算法导论第15章 最长公共子序列问题(LCS)

最长公共子序列问题:

给定两个两个序列X= <x1, x2, ....., xm>和Y = <y1, y2, ...., yn>,希望找出X和Y的最大长度的公共子序列,可以使用动态规划来解决

定理15.1(LCS的最优子结构)
设X= <x1, x2, ....., xm>和Y = <y1, y2, ...., yn>为两个序列,并设Z = {z1, z2, ....,zk}为X和Y的任意一个LCS
(1)如果xm = yn, 那么zk = xm = yn, 而且Zk-1是Xm-1与Yn-1的一个LCS
(2)如果xm != yn,那么Zk != xm蕴含Z是Xm-1和Y的一个LCS
(3)如果xm != yn, 那么Zk != yn,蕴含Z是X和Yn-1的一个LCS 

定义c[i][j]为序列Xi与Yi的一个LCS长度,则有下面递归表达式
              0                                     若i = 0 或 j = 0;
c[i][j] =  c[i-1][j-1]+1                    若i, j > 0 且xi = yi;
             max(c[i][j-1], c[i-1][j])     若i,j > 0 且 xi != yi;
根据上面的递归式可以写出自底向上的动态规划代码

#include <iostream>
using namespace std;

const int m = 8;
const int n = 7;

//返回值结构
struct twoArrayPair
{
	char b[m][n];
	int c[m][n];
};

/*************************************************************/
/*
c[m][n]:保存了X和Y的LCS长度
b[m][n]: 帮助构造最优解

           0                          若i = 0 或 j = 0;
c[i][j] =  c[i-1][j-1]+1              若i, j > 0 且xi = yi;
           max(c[i][j-1], c[i-1][j])  若i,j > 0 且 xi != yi;
*/
/*************************************************************/
twoArrayPair *LCSLength(char *x,a char *y)
{
	twoArrayPair *twoArray = new twoArrayPair;

	//c, b数组初始化
	for (int i = 0; i < m; i++)
	{
		for (int j = 0; j < n; j++)
		{
			(twoArray->b)[i][j] = ' ';
			(twoArray->c)[i][j] = 0;
		}
	}

	for (int i = 1; i < m; i++)

## 数据集条目
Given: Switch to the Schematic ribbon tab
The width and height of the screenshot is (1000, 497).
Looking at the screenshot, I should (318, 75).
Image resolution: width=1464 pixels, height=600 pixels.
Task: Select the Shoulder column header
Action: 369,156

## 题目要求
a. 在讲最长公共子序列的文章里,代码把常量 m 和 n 分别设成了多少?
b. 请续写讲最长公共子序列的文章,从最后那行 for 循环之后接着写。

## 参考答案
a. m 设为 8,n 设为 7。

b.
	{
		for (int j = 1; j < n; j++)
		{
			if (x[i] == y[j])
			{
				(twoArray->c)[i][j] = (twoArray->c)[i-1][j-1]+1;
				(twoArray->b)[i][j] = '\\';
			}
			else if ((twoArray->c)[i-1][j] >= (twoArray->c)[i][j-1])
			{
				(twoArray->c)[i][j] = (twoArray->c)[i-1][j];
				(twoArray->b)[i][j] = '|';
			}
			else
			{
				(twoArray->c)[i][j] = (twoArray->c)[i][j-1];
				(twoArray->b)[i][j] = '-';
			}
		}
	}
	return twoArray;
}

//打印LCS
void printLCS(char (*b)[n], char *x, int i, int j)
{
	if (i == 0 | j == 0)
	   return;
	if (b[i][j] == '\\')
	{
		printLCS(b, x, i-1, j-1);
		cout << x[i];
	}
	else if (b[i][j] == '|')
	    printLCS(b, x, i-1, j);
	else
		printLCS(b, x, i, j-1);
}

int main()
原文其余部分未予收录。